**Exercise instructions:** Output the records again verbatim.

Items from a data source:
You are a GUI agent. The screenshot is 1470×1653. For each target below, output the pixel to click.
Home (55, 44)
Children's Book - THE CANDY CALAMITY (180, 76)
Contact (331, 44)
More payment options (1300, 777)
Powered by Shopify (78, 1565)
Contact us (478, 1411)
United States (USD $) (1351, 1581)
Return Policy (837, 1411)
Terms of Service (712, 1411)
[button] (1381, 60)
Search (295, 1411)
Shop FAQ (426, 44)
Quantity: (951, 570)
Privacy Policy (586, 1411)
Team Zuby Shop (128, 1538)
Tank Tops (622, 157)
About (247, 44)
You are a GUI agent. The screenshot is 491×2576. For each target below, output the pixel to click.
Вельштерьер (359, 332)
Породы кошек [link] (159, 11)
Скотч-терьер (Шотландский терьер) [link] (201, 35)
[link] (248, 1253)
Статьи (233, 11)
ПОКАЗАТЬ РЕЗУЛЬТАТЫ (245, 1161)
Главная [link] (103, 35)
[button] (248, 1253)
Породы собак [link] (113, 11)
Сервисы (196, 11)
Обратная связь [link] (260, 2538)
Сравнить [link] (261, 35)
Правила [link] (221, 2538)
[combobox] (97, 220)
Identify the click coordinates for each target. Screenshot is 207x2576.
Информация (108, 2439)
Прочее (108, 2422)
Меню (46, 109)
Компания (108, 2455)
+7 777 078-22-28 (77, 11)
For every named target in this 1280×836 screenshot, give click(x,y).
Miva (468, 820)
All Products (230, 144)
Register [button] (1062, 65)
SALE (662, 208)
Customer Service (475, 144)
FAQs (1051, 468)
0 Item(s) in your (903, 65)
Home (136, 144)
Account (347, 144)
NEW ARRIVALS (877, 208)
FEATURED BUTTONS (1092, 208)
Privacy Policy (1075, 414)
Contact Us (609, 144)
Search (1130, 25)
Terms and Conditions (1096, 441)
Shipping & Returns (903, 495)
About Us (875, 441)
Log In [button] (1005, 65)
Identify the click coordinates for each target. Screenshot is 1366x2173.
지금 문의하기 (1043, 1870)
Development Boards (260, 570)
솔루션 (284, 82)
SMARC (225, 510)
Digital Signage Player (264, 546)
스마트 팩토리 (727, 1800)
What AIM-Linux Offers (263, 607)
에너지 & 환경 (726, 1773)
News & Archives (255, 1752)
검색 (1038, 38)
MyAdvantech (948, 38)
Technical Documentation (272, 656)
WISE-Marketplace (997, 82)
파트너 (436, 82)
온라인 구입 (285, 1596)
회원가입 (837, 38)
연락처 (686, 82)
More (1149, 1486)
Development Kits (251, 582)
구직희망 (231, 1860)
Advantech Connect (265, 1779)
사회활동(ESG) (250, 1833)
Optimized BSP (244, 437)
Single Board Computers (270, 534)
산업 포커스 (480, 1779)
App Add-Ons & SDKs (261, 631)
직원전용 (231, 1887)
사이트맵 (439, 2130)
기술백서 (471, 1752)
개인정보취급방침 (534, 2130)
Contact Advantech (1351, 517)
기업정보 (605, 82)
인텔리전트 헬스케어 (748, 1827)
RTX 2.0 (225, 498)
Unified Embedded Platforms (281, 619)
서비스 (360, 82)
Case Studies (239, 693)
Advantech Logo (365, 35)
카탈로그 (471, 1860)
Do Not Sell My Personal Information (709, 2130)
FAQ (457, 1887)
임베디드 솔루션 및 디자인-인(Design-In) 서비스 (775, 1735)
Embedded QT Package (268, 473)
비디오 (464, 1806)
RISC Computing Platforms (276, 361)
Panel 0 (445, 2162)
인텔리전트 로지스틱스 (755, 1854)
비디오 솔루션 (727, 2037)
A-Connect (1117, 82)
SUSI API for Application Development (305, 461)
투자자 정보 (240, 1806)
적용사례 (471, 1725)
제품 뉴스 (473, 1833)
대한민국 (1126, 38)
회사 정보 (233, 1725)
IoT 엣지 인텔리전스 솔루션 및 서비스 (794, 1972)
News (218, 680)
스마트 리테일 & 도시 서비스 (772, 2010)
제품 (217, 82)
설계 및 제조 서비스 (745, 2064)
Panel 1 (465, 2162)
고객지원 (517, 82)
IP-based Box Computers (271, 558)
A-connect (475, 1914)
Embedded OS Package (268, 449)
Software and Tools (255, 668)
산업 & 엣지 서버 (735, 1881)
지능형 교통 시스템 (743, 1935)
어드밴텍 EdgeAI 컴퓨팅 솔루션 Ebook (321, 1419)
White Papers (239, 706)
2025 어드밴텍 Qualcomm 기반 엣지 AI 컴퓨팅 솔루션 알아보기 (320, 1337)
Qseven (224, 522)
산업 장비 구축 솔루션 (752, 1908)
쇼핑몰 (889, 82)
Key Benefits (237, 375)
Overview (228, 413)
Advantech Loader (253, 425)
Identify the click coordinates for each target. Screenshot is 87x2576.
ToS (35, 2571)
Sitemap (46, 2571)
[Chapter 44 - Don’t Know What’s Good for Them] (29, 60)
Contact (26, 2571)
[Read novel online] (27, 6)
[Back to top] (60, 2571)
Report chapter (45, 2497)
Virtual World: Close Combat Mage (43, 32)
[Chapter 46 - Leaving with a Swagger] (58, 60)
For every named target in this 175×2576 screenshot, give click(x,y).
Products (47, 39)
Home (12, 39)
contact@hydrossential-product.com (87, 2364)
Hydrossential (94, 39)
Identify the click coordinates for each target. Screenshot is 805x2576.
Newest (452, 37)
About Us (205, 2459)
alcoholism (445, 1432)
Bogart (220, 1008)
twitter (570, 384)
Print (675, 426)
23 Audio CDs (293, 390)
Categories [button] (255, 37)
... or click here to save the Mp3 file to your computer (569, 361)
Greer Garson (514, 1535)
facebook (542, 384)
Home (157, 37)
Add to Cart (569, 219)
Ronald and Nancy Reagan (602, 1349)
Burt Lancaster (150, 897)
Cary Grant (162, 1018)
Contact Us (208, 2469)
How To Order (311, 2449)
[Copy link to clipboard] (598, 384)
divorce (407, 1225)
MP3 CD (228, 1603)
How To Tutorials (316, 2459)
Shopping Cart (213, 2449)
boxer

**Output for this task:**
You are a GUI agent. The screenshot is 1470×1653. For each target below, output the pixel to click.
Home (55, 44)
Children's Book - THE CANDY CALAMITY (180, 76)
Contact (331, 44)
More payment options (1300, 777)
Powered by Shopify (78, 1565)
Contact us (478, 1411)
United States (USD $) (1351, 1581)
Return Policy (837, 1411)
Terms of Service (712, 1411)
[button] (1381, 60)
Search (295, 1411)
Shop FAQ (426, 44)
Quantity: (951, 570)
Privacy Policy (586, 1411)
Team Zuby Shop (128, 1538)
Tank Tops (622, 157)
About (247, 44)
You are a GUI agent. The screenshot is 491×2576. For each target below, output the pixel to click.
Вельштерьер (359, 332)
Породы кошек [link] (159, 11)
Скотч-терьер (Шотландский терьер) [link] (201, 35)
[link] (248, 1253)
Статьи (233, 11)
ПОКАЗАТЬ РЕЗУЛЬТАТЫ (245, 1161)
Главная [link] (103, 35)
[button] (248, 1253)
Породы собак [link] (113, 11)
Сервисы (196, 11)
Обратная связь [link] (260, 2538)
Сравнить [link] (261, 35)
Правила [link] (221, 2538)
[combobox] (97, 220)
Identify the click coordinates for each target. Screenshot is 207x2576.
Информация (108, 2439)
Прочее (108, 2422)
Меню (46, 109)
Компания (108, 2455)
+7 777 078-22-28 (77, 11)
For every named target in this 1280×836 screenshot, give click(x,y).
Miva (468, 820)
All Products (230, 144)
Register [button] (1062, 65)
SALE (662, 208)
Customer Service (475, 144)
FAQs (1051, 468)
0 Item(s) in your (903, 65)
Home (136, 144)
Account (347, 144)
NEW ARRIVALS (877, 208)
FEATURED BUTTONS (1092, 208)
Privacy Policy (1075, 414)
Contact Us (609, 144)
Search (1130, 25)
Terms and Conditions (1096, 441)
Shipping & Returns (903, 495)
About Us (875, 441)
Log In [button] (1005, 65)
Identify the click coordinates for each target. Screenshot is 1366x2173.
지금 문의하기 (1043, 1870)
Development Boards (260, 570)
솔루션 (284, 82)
SMARC (225, 510)
Digital Signage Player (264, 546)
스마트 팩토리 (727, 1800)
What AIM-Linux Offers (263, 607)
에너지 & 환경 (726, 1773)
News & Archives (255, 1752)
검색 (1038, 38)
MyAdvantech (948, 38)
Technical Documentation (272, 656)
WISE-Marketplace (997, 82)
파트너 (436, 82)
온라인 구입 (285, 1596)
회원가입 (837, 38)
연락처 (686, 82)
More (1149, 1486)
Development Kits (251, 582)
구직희망 (231, 1860)
Advantech Connect (265, 1779)
사회활동(ESG) (250, 1833)
Optimized BSP (244, 437)
Single Board Computers (270, 534)
산업 포커스 (480, 1779)
App Add-Ons & SDKs (261, 631)
직원전용 (231, 1887)
사이트맵 (439, 2130)
기술백서 (471, 1752)
개인정보취급방침 (534, 2130)
Contact Advantech (1351, 517)
기업정보 (605, 82)
인텔리전트 헬스케어 (748, 1827)
RTX 2.0 (225, 498)
Unified Embedded Platforms (281, 619)
서비스 (360, 82)
Case Studies (239, 693)
Advantech Logo (365, 35)
카탈로그 (471, 1860)
Do Not Sell My Personal Information (709, 2130)
FAQ (457, 1887)
임베디드 솔루션 및 디자인-인(Design-In) 서비스 (775, 1735)
Embedded QT Package (268, 473)
비디오 (464, 1806)
RISC Computing Platforms (276, 361)
Panel 0 (445, 2162)
인텔리전트 로지스틱스 (755, 1854)
비디오 솔루션 (727, 2037)
A-Connect (1117, 82)
SUSI API for Application Development (305, 461)
투자자 정보 (240, 1806)
적용사례 (471, 1725)
제품 뉴스 (473, 1833)
대한민국 (1126, 38)
회사 정보 (233, 1725)
IoT 엣지 인텔리전스 솔루션 및 서비스 (794, 1972)
News (218, 680)
스마트 리테일 & 도시 서비스 (772, 2010)
제품 (217, 82)
설계 및 제조 서비스 (745, 2064)
Panel 1 (465, 2162)
고객지원 (517, 82)
IP-based Box Computers (271, 558)
A-connect (475, 1914)
Embedded OS Package (268, 449)
Software and Tools (255, 668)
산업 & 엣지 서버 (735, 1881)
지능형 교통 시스템 (743, 1935)
어드밴텍 EdgeAI 컴퓨팅 솔루션 Ebook (321, 1419)
White Papers (239, 706)
2025 어드밴텍 Qualcomm 기반 엣지 AI 컴퓨팅 솔루션 알아보기 (320, 1337)
Qseven (224, 522)
산업 장비 구축 솔루션 (752, 1908)
쇼핑몰 (889, 82)
Key Benefits (237, 375)
Overview (228, 413)
Advantech Loader (253, 425)
Identify the click coordinates for each target. Screenshot is 87x2576.
ToS (35, 2571)
Sitemap (46, 2571)
[Chapter 44 - Don’t Know What’s Good for Them] (29, 60)
Contact (26, 2571)
[Read novel online] (27, 6)
[Back to top] (60, 2571)
Report chapter (45, 2497)
Virtual World: Close Combat Mage (43, 32)
[Chapter 46 - Leaving with a Swagger] (58, 60)
For every named target in this 175×2576 screenshot, give click(x,y).
Products (47, 39)
Home (12, 39)
contact@hydrossential-product.com (87, 2364)
Hydrossential (94, 39)
Identify the click coordinates for each target. Screenshot is 805x2576.
Newest (452, 37)
About Us (205, 2459)
alcoholism (445, 1432)
Bogart (220, 1008)
twitter (570, 384)
Print (675, 426)
23 Audio CDs (293, 390)
Categories [button] (255, 37)
... or click here to save the Mp3 file to your computer (569, 361)
Greer Garson (514, 1535)
facebook (542, 384)
Home (157, 37)
Add to Cart (569, 219)
Ronald and Nancy Reagan (602, 1349)
Burt Lancaster (150, 897)
Cary Grant (162, 1018)
Contact Us (208, 2469)
How To Order (311, 2449)
[Copy link to clipboard] (598, 384)
divorce (407, 1225)
MP3 CD (228, 1603)
How To Tutorials (316, 2459)
Shopping Cart (213, 2449)
boxer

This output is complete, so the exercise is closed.